# [Required work]
Each entry below must appear in the output exactly as written.

Source data:
──────────
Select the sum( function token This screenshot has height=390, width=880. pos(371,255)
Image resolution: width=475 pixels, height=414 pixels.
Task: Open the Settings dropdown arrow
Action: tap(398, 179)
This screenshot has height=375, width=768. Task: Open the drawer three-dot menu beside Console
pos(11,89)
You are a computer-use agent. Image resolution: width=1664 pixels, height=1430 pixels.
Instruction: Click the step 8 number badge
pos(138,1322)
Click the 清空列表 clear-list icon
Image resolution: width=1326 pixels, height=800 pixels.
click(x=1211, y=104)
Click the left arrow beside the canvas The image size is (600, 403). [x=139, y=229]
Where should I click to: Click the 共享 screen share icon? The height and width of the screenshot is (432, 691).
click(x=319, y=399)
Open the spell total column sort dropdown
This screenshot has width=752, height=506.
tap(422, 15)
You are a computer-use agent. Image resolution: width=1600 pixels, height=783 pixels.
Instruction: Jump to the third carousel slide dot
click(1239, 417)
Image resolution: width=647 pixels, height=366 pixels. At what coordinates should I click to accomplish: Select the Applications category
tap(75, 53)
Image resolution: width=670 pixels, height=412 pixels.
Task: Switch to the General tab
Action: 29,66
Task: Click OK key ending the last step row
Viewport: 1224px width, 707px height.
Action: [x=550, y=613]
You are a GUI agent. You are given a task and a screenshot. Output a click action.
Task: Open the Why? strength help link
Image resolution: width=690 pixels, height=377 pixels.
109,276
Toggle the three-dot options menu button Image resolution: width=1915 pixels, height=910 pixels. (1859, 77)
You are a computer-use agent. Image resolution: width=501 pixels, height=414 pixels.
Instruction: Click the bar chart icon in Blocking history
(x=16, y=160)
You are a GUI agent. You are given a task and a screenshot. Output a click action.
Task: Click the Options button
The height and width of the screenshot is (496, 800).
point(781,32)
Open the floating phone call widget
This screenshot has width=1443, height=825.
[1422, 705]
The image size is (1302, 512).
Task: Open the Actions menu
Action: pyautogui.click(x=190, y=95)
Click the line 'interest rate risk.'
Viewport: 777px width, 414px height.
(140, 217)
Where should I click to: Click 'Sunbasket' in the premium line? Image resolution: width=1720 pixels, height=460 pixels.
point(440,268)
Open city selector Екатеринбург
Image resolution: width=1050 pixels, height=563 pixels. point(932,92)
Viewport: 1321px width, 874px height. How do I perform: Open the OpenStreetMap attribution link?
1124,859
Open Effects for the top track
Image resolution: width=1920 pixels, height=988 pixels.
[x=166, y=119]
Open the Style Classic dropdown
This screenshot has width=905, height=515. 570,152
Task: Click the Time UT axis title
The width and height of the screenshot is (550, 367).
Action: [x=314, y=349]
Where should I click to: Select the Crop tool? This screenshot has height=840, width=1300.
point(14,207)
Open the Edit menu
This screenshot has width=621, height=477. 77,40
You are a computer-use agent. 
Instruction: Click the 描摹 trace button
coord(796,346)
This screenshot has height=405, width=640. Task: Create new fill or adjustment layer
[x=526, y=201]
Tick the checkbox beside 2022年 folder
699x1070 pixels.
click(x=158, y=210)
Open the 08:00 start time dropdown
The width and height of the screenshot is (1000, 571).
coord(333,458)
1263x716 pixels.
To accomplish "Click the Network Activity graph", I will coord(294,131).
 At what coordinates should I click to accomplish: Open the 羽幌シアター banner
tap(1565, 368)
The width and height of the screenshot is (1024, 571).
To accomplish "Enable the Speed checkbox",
──────────
# [Result of the exercise]
Select the sum( function token This screenshot has height=390, width=880. pos(371,255)
Image resolution: width=475 pixels, height=414 pixels.
Task: Open the Settings dropdown arrow
Action: tap(398, 179)
This screenshot has height=375, width=768. Task: Open the drawer three-dot menu beside Console
pos(11,89)
You are a computer-use agent. Image resolution: width=1664 pixels, height=1430 pixels.
Instruction: Click the step 8 number badge
pos(138,1322)
Click the 清空列表 clear-list icon
Image resolution: width=1326 pixels, height=800 pixels.
click(x=1211, y=104)
Click the left arrow beside the canvas The image size is (600, 403). [x=139, y=229]
Where should I click to: Click the 共享 screen share icon? The height and width of the screenshot is (432, 691).
click(x=319, y=399)
Open the spell total column sort dropdown
This screenshot has width=752, height=506.
tap(422, 15)
You are a computer-use agent. Image resolution: width=1600 pixels, height=783 pixels.
Instruction: Jump to the third carousel slide dot
click(1239, 417)
Image resolution: width=647 pixels, height=366 pixels. At what coordinates should I click to accomplish: Select the Applications category
tap(75, 53)
Image resolution: width=670 pixels, height=412 pixels.
Task: Switch to the General tab
Action: 29,66
Task: Click OK key ending the last step row
Viewport: 1224px width, 707px height.
Action: [x=550, y=613]
You are a GUI agent. You are given a task and a screenshot. Output a click action.
Task: Open the Why? strength help link
Image resolution: width=690 pixels, height=377 pixels.
109,276
Toggle the three-dot options menu button Image resolution: width=1915 pixels, height=910 pixels. (1859, 77)
You are a computer-use agent. Image resolution: width=501 pixels, height=414 pixels.
Instruction: Click the bar chart icon in Blocking history
(x=16, y=160)
You are a GUI agent. You are given a task and a screenshot. Output a click action.
Task: Click the Options button
The height and width of the screenshot is (496, 800).
point(781,32)
Open the floating phone call widget
This screenshot has width=1443, height=825.
[1422, 705]
The image size is (1302, 512).
Task: Open the Actions menu
Action: pyautogui.click(x=190, y=95)
Click the line 'interest rate risk.'
Viewport: 777px width, 414px height.
(140, 217)
Where should I click to: Click 'Sunbasket' in the premium line? Image resolution: width=1720 pixels, height=460 pixels.
point(440,268)
Open city selector Екатеринбург
Image resolution: width=1050 pixels, height=563 pixels. point(932,92)
Viewport: 1321px width, 874px height. How do I perform: Open the OpenStreetMap attribution link?
1124,859
Open Effects for the top track
Image resolution: width=1920 pixels, height=988 pixels.
[x=166, y=119]
Open the Style Classic dropdown
This screenshot has width=905, height=515. 570,152
Task: Click the Time UT axis title
The width and height of the screenshot is (550, 367).
Action: [x=314, y=349]
Where should I click to: Select the Crop tool? This screenshot has height=840, width=1300.
point(14,207)
Open the Edit menu
This screenshot has width=621, height=477. 77,40
You are a computer-use agent. 
Instruction: Click the 描摹 trace button
coord(796,346)
This screenshot has height=405, width=640. Task: Create new fill or adjustment layer
[x=526, y=201]
Tick the checkbox beside 2022年 folder
699x1070 pixels.
click(x=158, y=210)
Open the 08:00 start time dropdown
The width and height of the screenshot is (1000, 571).
coord(333,458)
1263x716 pixels.
To accomplish "Click the Network Activity graph", I will coord(294,131).
 At what coordinates should I click to accomplish: Open the 羽幌シアター banner
tap(1565, 368)
The width and height of the screenshot is (1024, 571).
To accomplish "Enable the Speed checkbox",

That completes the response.